Monday, January 28, 2013

January 29 is Puzzle Day, Freethinkers Day, Curmudgeons Day

The Usual Suspects proclaim Tuesday Puzzle Day, but we've been unable to puzzle out why.

The Usual Suspects also proclaim Tuesday Freethinkers Day, largely because January 29 is the anniversary of Thomas Paine's birth (in England, in 1737). Paine was the author of the pamphlet Common Sense, a work that was deemed inspirational to so many in the revolutionary generation. A later pamphlet, The American Crisis, so impressed George Washington that he ordered it read to his troops. You will recall the opening lines:
These are the times that try men's souls: The summer soldier and the sunshine patriot will, in this crisis, shrink from the service of their country; but he that stands it now, deserves the love and thanks of man and woman. Tyranny, like Hell, is not easily conquered; yet we have this consolation with us, that the harder the conflict, the more glorious the triumph.
But Paine was a man who could get along with no one for long, and when he wore out his welcome in this country, he moved to France to help incite their revolution -- only to wind up arrested and condemned to death. He was saved from the French 'National Razor' (the guillotine) in 1794 only by the personal intervention of the American Minister to France, James Monroe.

W.C. Fields image obtained from Wikipedia.
Paine showed his gratitude to his adopted country by turning on George Washington. (According to his Wikipedia biography, Paine became convinced that somehow Washington had conspired with Robespierre to have Paine imprisoned.) In an open letter to Washington, published in 1796, Paine wrote, "the world will be puzzled to decide whether you are an apostate or an impostor; whether you have abandoned good principles or whether you ever had any."

After wearing out his welcome with Napoleon, Paine was invited back to the United States in 1802 by President Thomas Jefferson. Paine survived until 1809.

Paine also wrote extensively -- and critically -- about organized religion; it is these writings that link him to Freethinkers Day.

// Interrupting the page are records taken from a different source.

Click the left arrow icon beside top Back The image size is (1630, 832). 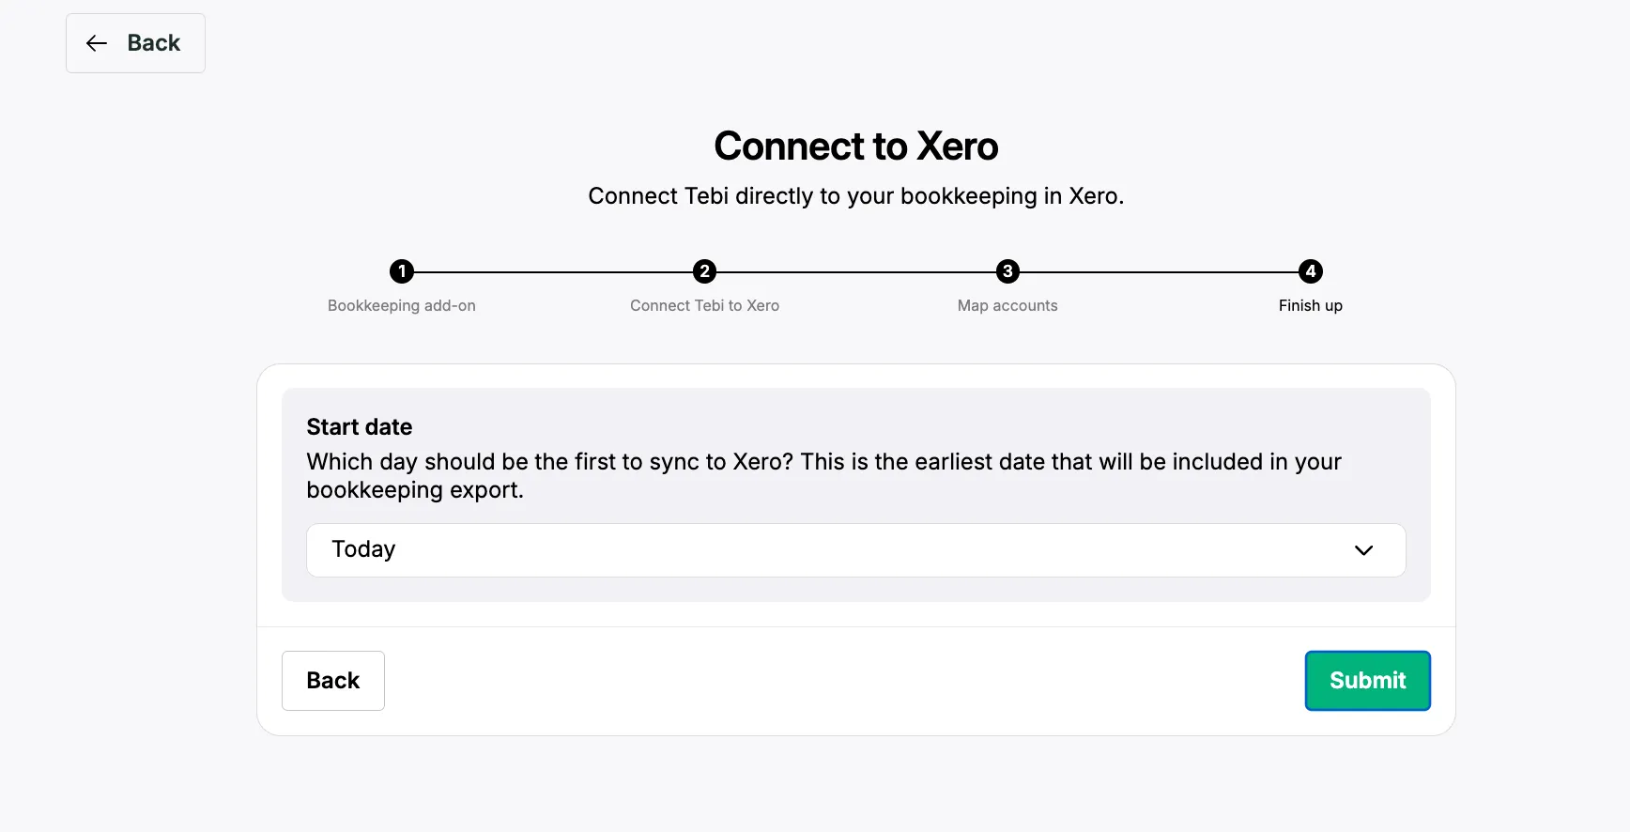click(97, 43)
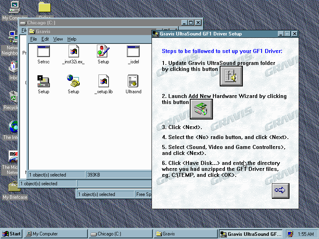The width and height of the screenshot is (319, 239).
Task: Click the blue arrow next-page button
Action: point(280,190)
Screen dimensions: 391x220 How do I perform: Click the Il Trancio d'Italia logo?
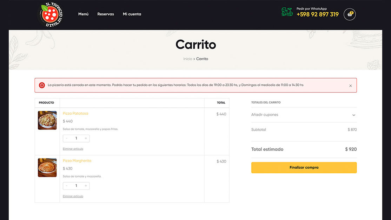[x=50, y=14]
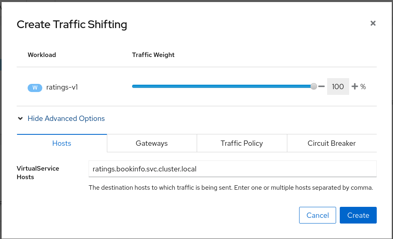Screen dimensions: 393x239
Task: Click the Hide Advanced Options link
Action: 66,118
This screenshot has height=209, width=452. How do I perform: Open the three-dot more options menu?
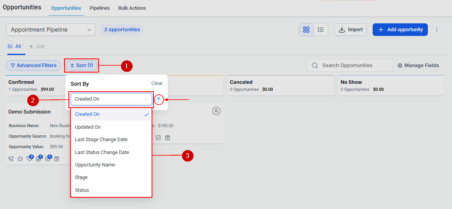[x=437, y=30]
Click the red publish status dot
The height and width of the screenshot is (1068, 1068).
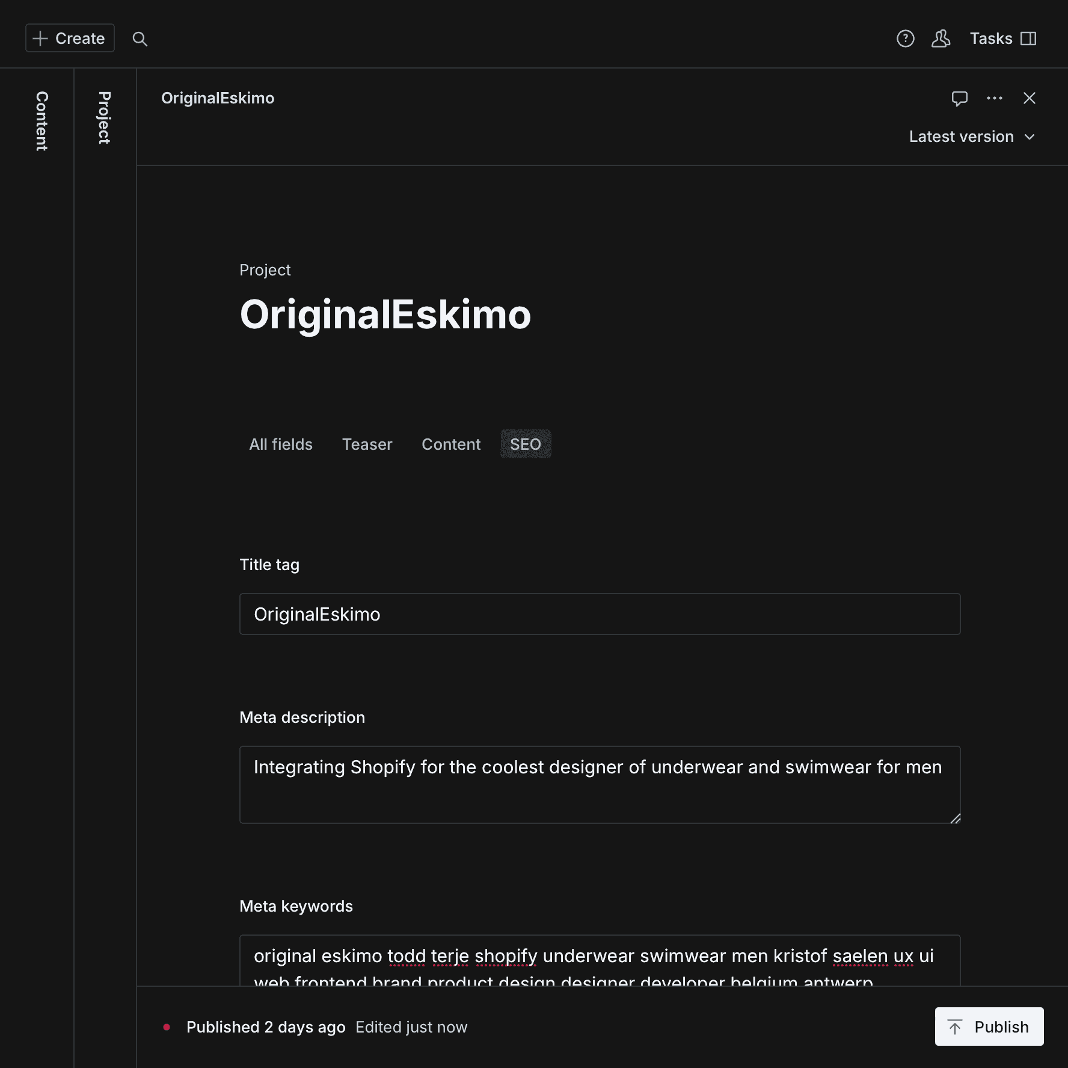click(167, 1027)
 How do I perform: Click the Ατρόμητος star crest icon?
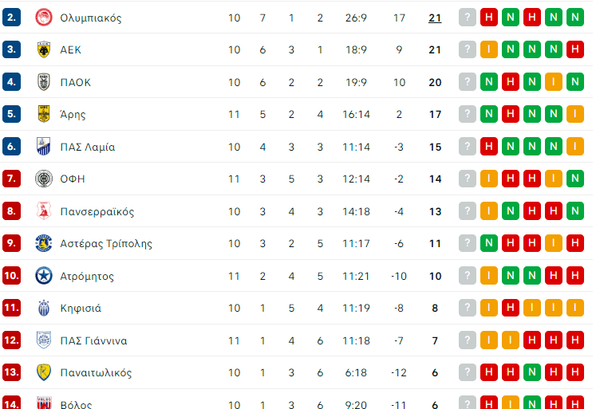click(43, 276)
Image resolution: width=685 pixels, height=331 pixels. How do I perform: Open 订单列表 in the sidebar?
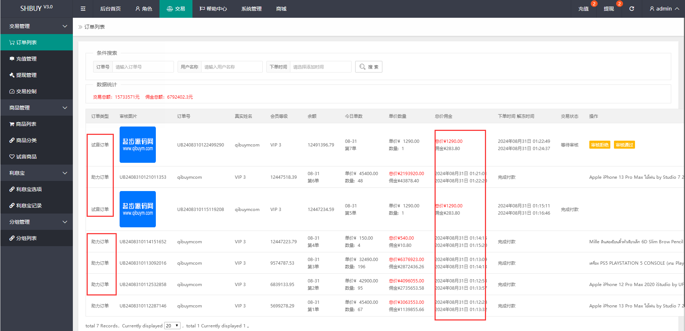click(36, 42)
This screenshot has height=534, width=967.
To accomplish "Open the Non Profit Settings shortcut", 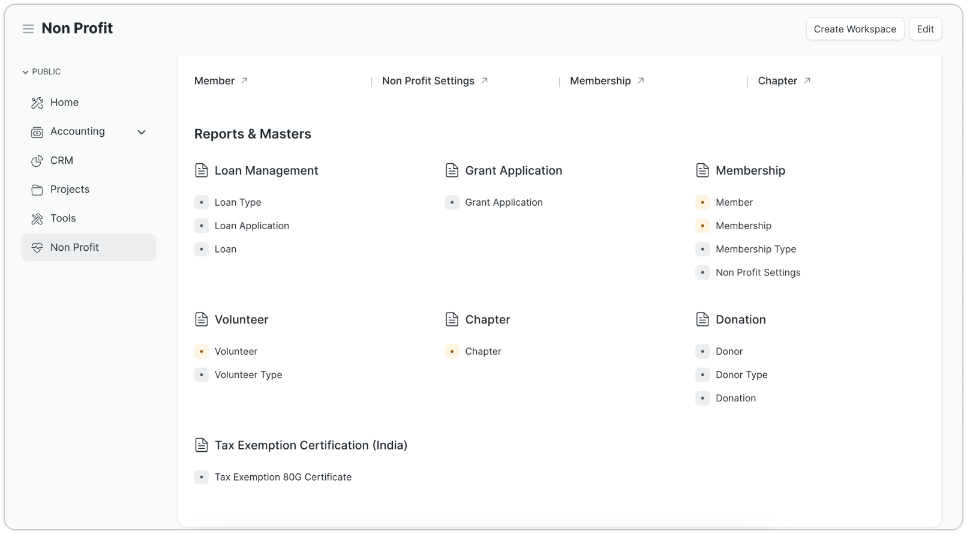I will pos(428,81).
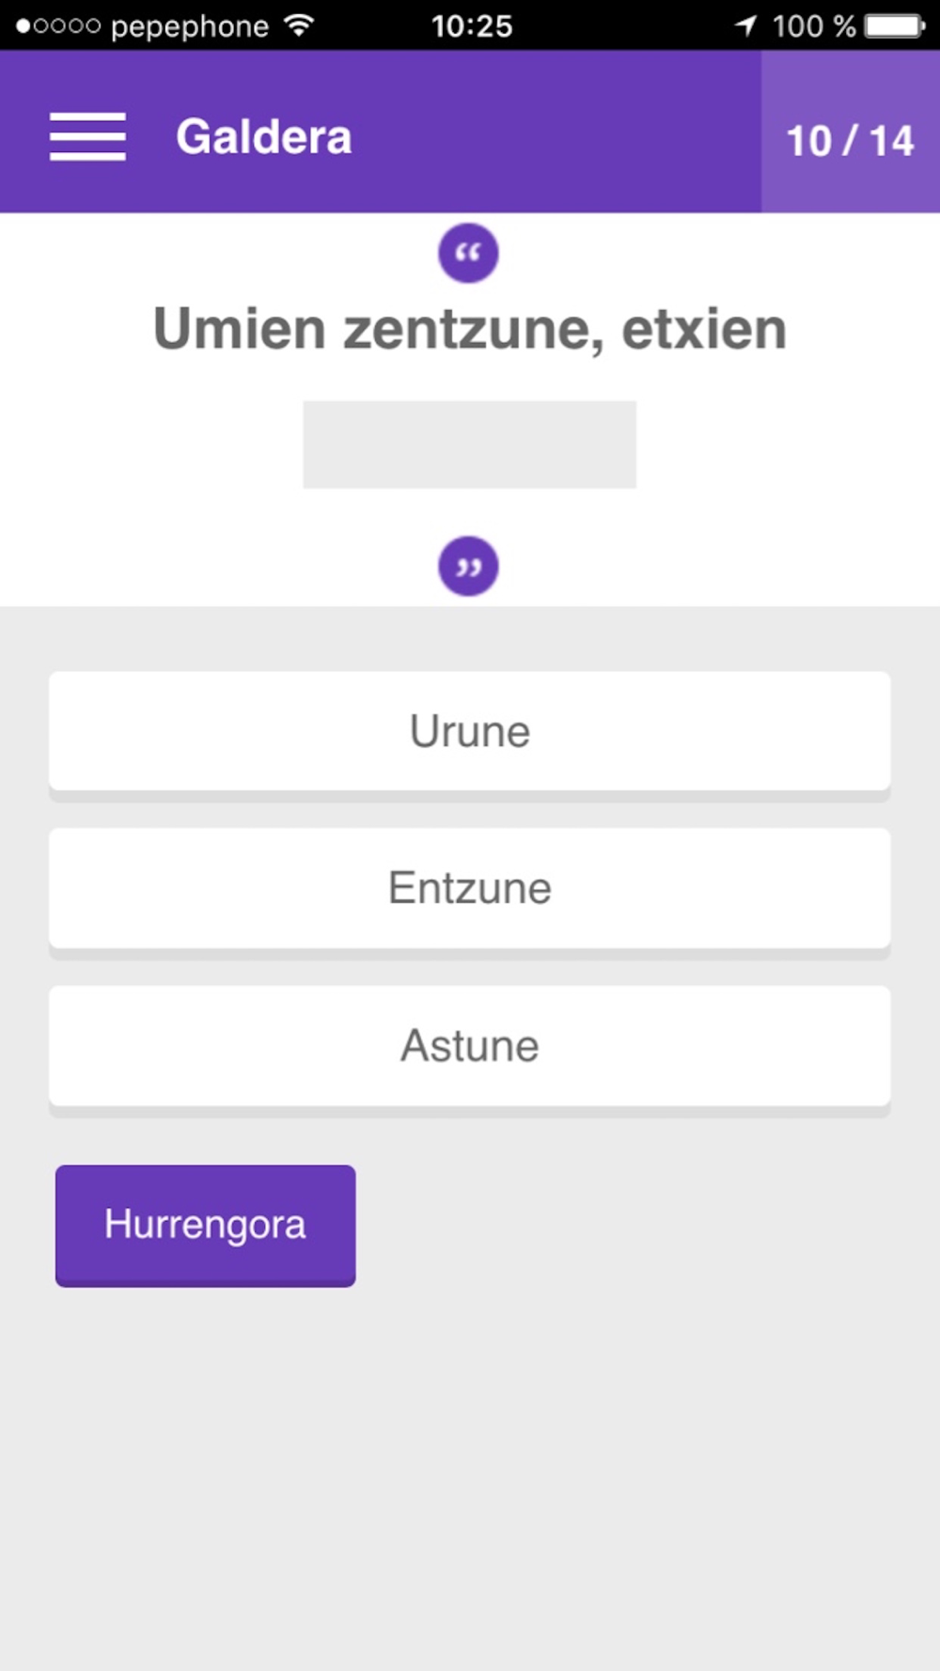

William Claude Dukenfield was born on January 29, 1880. You may be forgiven for not recognizing that name; his fame was achieved under the name of W.C. Fields. According to Wikipedia, Woody Allen once said Fields was one of only six genuine comic geniuses in movie history. Charlie McCarthy's assessment of Fields was somewhat harsher.

Fields' on-screen persona was curmudgeonly in the extreme. The anniversary of Fields' birth therefore inspires some of the Usual Suspects to proclaim January 29 as Curmudgeons Day. Of course, the host and proprietor of Second Effort thinks that January 29 honors him. Let's not disillusion him, shall we?

Sunday, January 27, 2013

January 28 is Bubble Wrap Appreciation Day and National Kazoo Day

You can't get much more frivolous than this -- Monday is Bubble Wrap Appreciation Day and National Kazoo Day.

Everybody loves to pop bubble wrap -- whether or not they admit it -- and most people like goofing around with a kazoo.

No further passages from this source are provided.